Return each line of the entries below that contains the word "field".

########################################

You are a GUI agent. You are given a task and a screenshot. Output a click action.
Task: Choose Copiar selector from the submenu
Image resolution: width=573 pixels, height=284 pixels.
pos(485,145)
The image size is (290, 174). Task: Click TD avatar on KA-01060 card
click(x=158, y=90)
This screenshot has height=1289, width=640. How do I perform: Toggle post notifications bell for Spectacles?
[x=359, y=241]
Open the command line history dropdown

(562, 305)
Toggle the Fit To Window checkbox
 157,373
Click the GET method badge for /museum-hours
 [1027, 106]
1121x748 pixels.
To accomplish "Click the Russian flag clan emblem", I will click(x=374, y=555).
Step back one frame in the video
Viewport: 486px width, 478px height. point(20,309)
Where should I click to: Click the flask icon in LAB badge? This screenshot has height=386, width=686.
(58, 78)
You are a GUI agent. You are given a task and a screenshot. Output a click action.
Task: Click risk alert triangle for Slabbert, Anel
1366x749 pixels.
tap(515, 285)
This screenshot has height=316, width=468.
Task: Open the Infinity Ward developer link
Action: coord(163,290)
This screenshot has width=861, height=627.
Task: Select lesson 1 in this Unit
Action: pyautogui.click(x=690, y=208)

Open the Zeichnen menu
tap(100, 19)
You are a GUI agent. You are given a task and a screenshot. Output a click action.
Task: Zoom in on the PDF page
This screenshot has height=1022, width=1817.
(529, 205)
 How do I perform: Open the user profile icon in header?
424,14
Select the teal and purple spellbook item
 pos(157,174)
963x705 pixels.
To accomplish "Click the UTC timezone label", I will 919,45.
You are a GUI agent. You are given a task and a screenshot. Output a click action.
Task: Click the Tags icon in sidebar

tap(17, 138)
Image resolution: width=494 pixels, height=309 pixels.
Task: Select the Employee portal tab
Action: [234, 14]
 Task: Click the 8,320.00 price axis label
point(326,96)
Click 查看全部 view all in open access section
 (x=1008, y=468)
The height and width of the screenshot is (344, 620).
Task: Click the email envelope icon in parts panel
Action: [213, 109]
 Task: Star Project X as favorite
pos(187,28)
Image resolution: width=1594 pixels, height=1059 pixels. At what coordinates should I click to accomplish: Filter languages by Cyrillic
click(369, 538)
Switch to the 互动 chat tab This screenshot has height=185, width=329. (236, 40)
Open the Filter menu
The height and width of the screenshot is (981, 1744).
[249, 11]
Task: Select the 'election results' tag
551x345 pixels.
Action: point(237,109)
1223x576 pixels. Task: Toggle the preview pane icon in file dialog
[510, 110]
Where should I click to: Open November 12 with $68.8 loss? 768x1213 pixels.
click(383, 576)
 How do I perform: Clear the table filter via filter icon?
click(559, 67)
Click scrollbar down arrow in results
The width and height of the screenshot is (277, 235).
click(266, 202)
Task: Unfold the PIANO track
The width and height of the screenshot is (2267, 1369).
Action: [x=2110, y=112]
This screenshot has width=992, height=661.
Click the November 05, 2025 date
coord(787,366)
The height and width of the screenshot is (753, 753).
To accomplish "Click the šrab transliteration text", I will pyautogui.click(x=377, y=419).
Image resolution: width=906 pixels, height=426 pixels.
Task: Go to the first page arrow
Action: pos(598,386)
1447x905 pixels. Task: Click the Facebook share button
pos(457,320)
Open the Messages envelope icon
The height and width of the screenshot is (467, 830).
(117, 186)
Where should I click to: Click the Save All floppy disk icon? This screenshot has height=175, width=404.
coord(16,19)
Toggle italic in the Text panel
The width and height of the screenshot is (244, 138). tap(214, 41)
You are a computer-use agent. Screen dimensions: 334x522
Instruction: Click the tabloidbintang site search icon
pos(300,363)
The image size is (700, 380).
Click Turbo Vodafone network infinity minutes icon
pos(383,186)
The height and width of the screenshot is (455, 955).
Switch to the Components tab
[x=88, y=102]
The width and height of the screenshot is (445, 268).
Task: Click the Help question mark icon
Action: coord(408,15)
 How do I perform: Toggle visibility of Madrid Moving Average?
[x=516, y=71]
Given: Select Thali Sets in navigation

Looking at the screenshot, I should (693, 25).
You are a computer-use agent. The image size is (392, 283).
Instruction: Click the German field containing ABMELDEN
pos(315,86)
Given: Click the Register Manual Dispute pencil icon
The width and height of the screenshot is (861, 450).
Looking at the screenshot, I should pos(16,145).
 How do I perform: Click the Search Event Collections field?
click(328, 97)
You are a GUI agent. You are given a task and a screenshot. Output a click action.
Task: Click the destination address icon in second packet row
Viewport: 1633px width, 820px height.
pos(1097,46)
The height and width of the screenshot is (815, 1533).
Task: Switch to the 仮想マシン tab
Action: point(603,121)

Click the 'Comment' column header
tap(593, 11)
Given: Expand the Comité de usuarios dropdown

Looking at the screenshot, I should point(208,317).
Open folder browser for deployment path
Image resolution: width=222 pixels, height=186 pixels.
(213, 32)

########################################

*Exercise response:*
Instruction: Click the German field containing ABMELDEN
 How do I perform: Click the Search Event Collections field?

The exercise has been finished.